Oiseaux

Pygargue à tête blanche

> Généralités

Emblème des États-Unis depuis 1782, le pygargue à tête blanche est un rapace de grande taille se reconnaissant facilement à son plumage à dominante brun foncé, à l’exception de la tête et de la queue qui sont blanches. Il se caractérise aussi par un large bec crochu, des serres et des yeux tous de couleur jaune.

Comme chez bon nombre d’espèces de rapaces, la femelle est en général plus grande que le mâle.

> Répartition et habitat

Le pygargue à tête blanche se répartie à travers toute l’Amérique du Nord, du Mexique au Canada, en passant bien évidemment par les États-Unis. 

Selon la région où il vit, on distingue 2 sous-espèces :

  • Haliaeetus leucocephalus leucocephalus, que l’on rencontre au sud des États-Unis et au Mexique ;

  • Haliaeetus leucocephalus washingtoniensis, qui vit au nord des États-Unis, au Canada et en Alaska. Cette sous-espèce est plus imposante que la première.

Ce grand rapace évolue dans les forêts tempérées et boréales, les vastes plaines et prairies tempérées ainsi que dans la toundra. Il vit toujours à proximité de l’eau : rivières, lacs, estuaires et littoraux.

> Régime alimentaire

Le pygargue à tête blanche est strictement carnivore et son alimentation varie drastiquement selon les régions. Chasseur opportuniste, il se nourrit principalement de poissons (truites et saumons) mais peut aussi consommer des invertébrés marins, des oiseaux marins (mouettes, pingouins, aigrettes, canards…), des mammifères de petite taille (rongeurs, lapins, lièvres, renards voire loutres de mer) ainsi que des charognes.

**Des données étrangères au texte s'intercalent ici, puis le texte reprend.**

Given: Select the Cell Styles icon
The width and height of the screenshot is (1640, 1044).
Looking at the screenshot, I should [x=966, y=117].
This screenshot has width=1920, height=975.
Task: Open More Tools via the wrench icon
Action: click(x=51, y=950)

Il saisit toutes ses proies à l’aide de ses puissantes serres et les dépèce en utilisant son gros bec crochu.

> Vie sociale et reproduction

Le pygargue à tête blanche vit de manière solitaire ou en couple monogame, uni pour la vie. Cependant, c’est un oiseau qui peut parfois se rassembler en groupes importants durant la période hivernale, dans des zones où la nourriture est abondante ou pour la reproduction.

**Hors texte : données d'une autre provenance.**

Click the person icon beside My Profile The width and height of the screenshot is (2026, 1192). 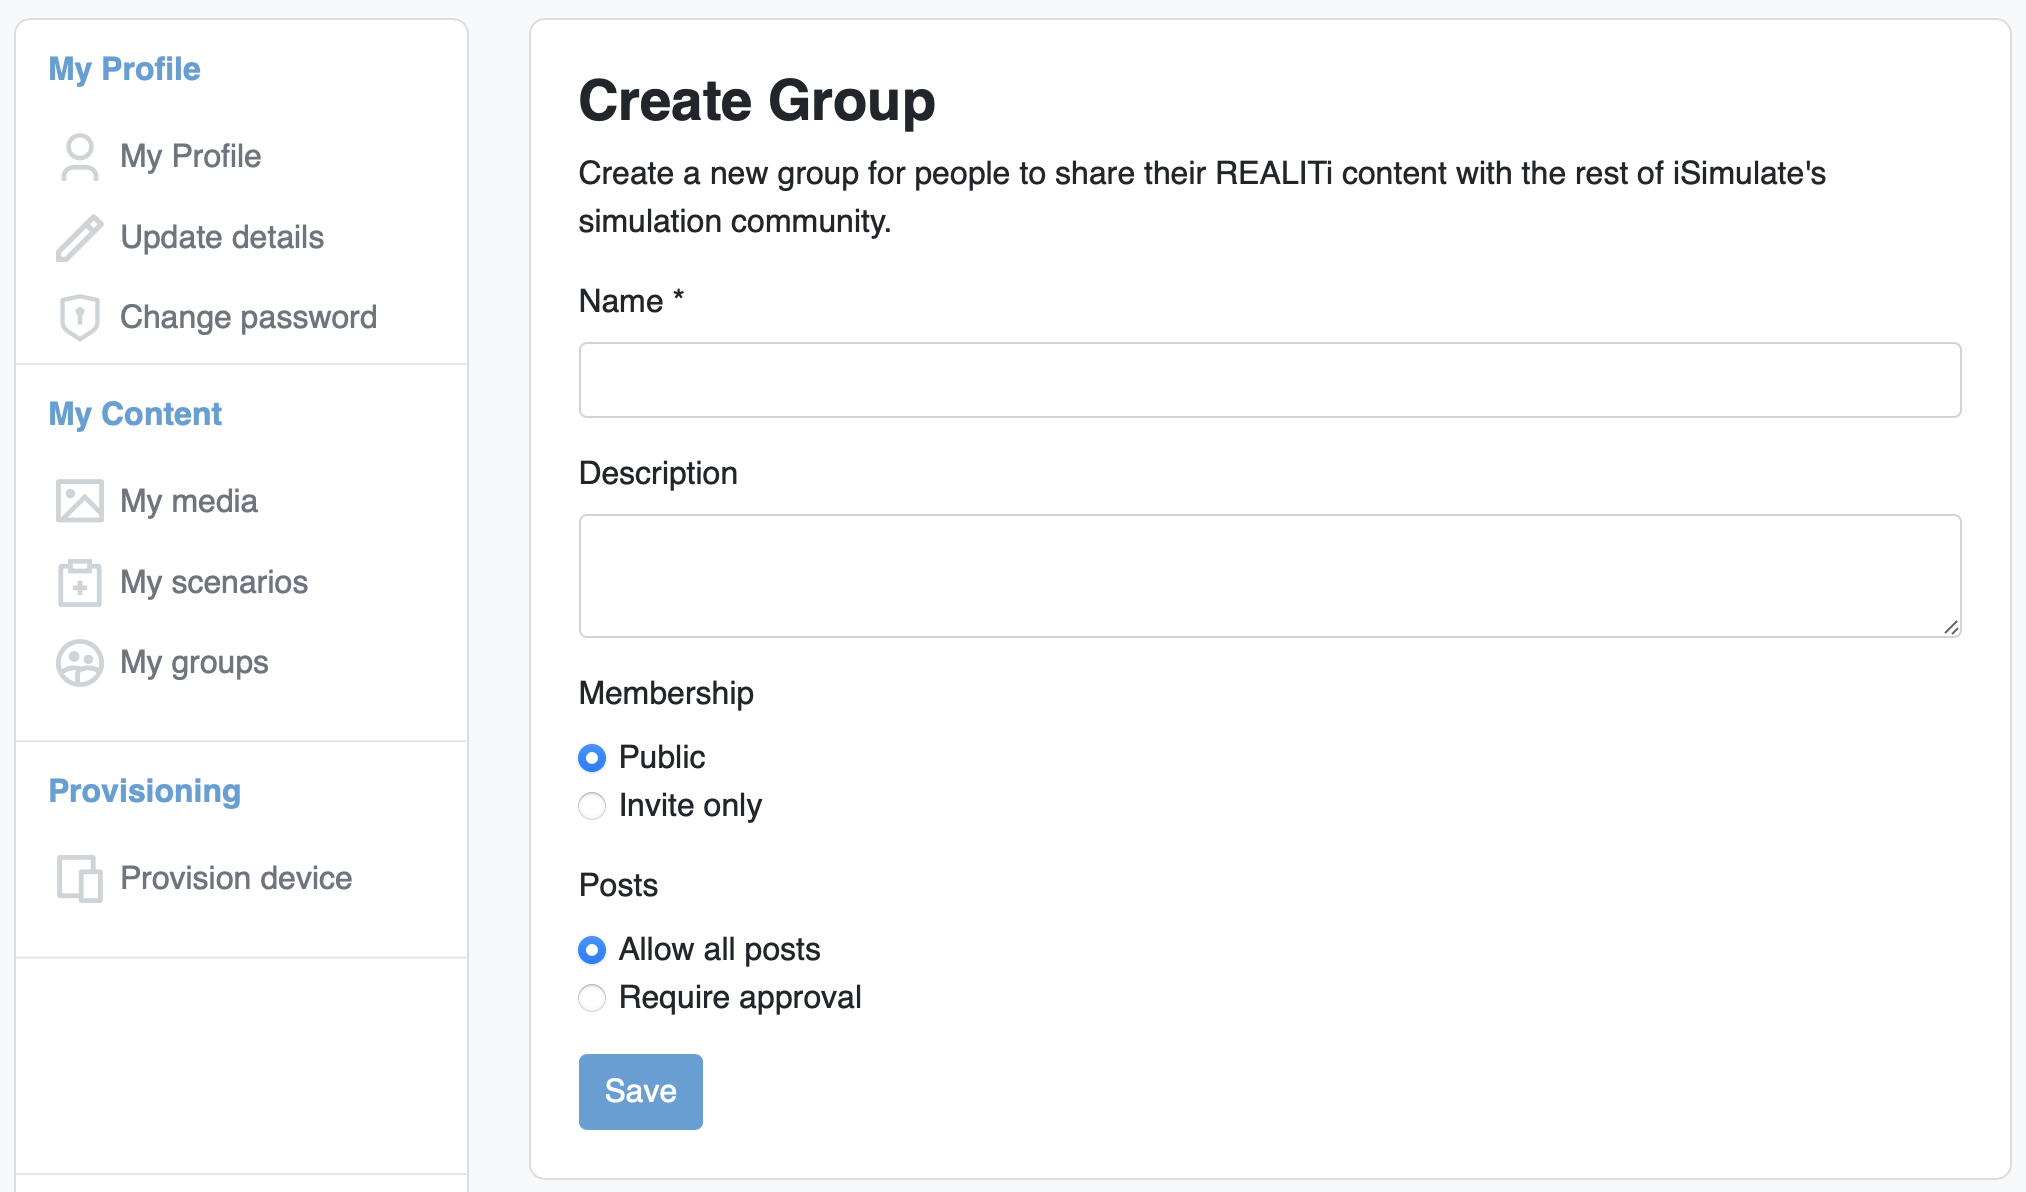click(80, 156)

Lors de la saison des amours, qui s’étale d’avril à août dans le nord et d’octobre à avril dans le sud, les mâles non couplés peuvent se livrer à des combats en se battant à coups de serres pour accéder à des femelles. Ces combats peuvent aussi intervenir pour l’accès à la nourriture.

Le couple construit un nid à l’aide de végétaux et de pelotes de déjection, parmi les plus gros du monde, ce dernier pouvant mesurer jusqu’à 4 mètres de profondeur, 2,5 mètres de diamètre et peser plus d’une tonne ! La femelle y pond ensuite 1 à 3 œufs (2 en moyenne) qu’elle couve en alternance avec le mâle pendant 34 à 35 jours. Pendant que l’un couve, l’autre est chargé de ravitailler son partenaire et de renouveler la garniture du nid. Un couple utilisera le même nid durant plusieurs années.

En général, un seul oisillon survivra et atteindra l’âge adulte. Les deux parents s’occupent également de nourrir et protéger les petits, avant que ceux-ci ne prennent leur indépendance vers 10 à 13 semaines. On reconnaît facilement les jeunes pygargues immatures, étant encore bruns sur la tête et la queue. Ils n’arboreront leur plumage d’adulte qu’une fois la maturité sexuelle atteinte, soit entre 4 et 5 ans.

> Menaces et conservation

Bien qu’étant l’emblème des États-Unis, le pygargue à tête blanche est persécuté notamment par les pêcheurs qui voient en lui un compétiteur pour les poissons. Il est également une victime collatérale de la surpêche, qui entraîne une diminution de la quantité de poissons.

Ce majestueux rapace subit aussi la dégradation de son habitat et la pollution des eaux par les pesticides, qui rendent certains individus fertiles.

Cependant, l’espèce reste commune et les effectifs sont même en légère augmentation. Le pygargue à tête blanche est classé en « Préoccupation mineure » (LC) par l’UICN.

> En parc zoologique

Le pygargue à tête blanche est aujourd’hui présent dans une dizaine de zoos français. Découvrez la liste des parcs zoologiques qui hébergent des pygargues à tête blanche.

L’espèce ne fait l’objet ni d’un Programme Européen pour les Espèces menacées (EEP), ni d’un Stud-Book Européen (ESB).